I was quiet, trying not to choke up. So, when my eight-year-old boy thinks of what a beautiful woman looks like, he pictures me? I’ve heard stories where old men talked about their beautiful angel mothers and I think it’s sweet but I always thought they had to be old and looking back in retrospect to see their mother that way.

I’m not the hottest chick on the block. Rarely do random men flirt with or even really give me the time of day. I think what’s beautiful to Magoo and what’s beautiful to me about this story is that he knows I love him and that there’s a light in my eyes for him and that I’m trying to be the best that I can be most of the time. Beauty to Magoo is an effort towards goodness and that makes me so proud.

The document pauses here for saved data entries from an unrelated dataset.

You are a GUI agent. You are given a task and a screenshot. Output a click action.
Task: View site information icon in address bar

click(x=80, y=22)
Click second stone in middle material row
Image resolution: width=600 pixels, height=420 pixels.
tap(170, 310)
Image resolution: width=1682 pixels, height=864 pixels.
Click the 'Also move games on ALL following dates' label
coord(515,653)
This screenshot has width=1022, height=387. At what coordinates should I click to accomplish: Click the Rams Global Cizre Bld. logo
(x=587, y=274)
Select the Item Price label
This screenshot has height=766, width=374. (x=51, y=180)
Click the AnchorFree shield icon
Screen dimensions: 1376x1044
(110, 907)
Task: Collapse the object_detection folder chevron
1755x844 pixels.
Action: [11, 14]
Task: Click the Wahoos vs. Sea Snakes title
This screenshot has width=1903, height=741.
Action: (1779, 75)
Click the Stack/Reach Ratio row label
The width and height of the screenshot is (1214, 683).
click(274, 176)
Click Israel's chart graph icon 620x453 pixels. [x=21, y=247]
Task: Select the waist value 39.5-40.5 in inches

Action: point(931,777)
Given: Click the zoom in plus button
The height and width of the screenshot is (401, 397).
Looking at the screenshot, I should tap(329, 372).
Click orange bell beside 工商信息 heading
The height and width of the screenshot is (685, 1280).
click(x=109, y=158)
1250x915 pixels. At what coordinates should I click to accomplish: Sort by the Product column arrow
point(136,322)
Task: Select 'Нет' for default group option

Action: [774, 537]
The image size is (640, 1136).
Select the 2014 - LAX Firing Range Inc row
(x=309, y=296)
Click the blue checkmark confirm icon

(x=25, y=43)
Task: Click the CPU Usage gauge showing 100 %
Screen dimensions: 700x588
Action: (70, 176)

Of course I could not mention this to him. I had to ignore the accidental compliment, act cool, and tell him that, yes, beautiful people can smoke, but that over time it tends to make them less beautiful and more enslaved to addiction and disease.

And then I walked with an extra bounce in my step the rest of the night. That’s what beautiful people do, when they are not busy smoking.

This entry was posted in around town, aspirations, beauty, Honesty of Children. Bookmark the permalink.

8 Responses to Beautiful

  1. Myla Johnson says:

    No, you’re wrong. He really does see that you are physically beautiful, not just lovingly-towards-him beautiful. Very perceptive kid.

  2. Betsy says:

    This made me cry. In a good way.

  3. Laura says:

    You’re doing it right.

  4. Yeah, this made me cry. 🙂

    You’re so funny. I absolutely love reading your blog. Except for when that little voice in the back of my head nags at me, “Dang, she’s a great writer. You’re not nearly that good…” 😉 No, no! Positive affirmations, right? I, too, am beautiful to my 8 year old. And that’s quite a blessing indeed. 🙂

    • Oh please, Tami! Tell that voice to stuff it. But thank you for the compliment. 8 year old boys make me cry in general. They’re just these sweet, tender little men.

  5. danielle says:

    Want to know why that is? It is a divine gift and responsibility of motherhood. Read in the Journal of Discourses, Vol. 1, #13. Brigham Young on Education. You can find the Journal of Discourses in the Citation Index. I quote: “It is the experience of people generally, that what they imbibe from their mothers in infancy, is the most lasting upon the mind through life. This is natural, it is reasonable, it is right. I do not suppose you can find one person among five hundred, who does not think his mother to be the best woman that ever lived. This is right, it is planted in the human heart. The child reposes implicit confidence in the mother, you behold in him a natural attachment no matter what her appearance may be, that makes him think his mother is the best and handsomest mother in the world. I speak for myself. Children have all confidence in their mothers; and if mothers would take proper pains, they can instill into the hearts of their children what they please.”

    Read the whole thing, you won’t be sorry.

  6. Cassie says:

    Thanks for sharing this. It’s nice to be reminded of what beauty is.

  7. Kally says:

    Yep. Totally cried over this one. Because I know he thinks you are beautiful inside and out. Good work momma!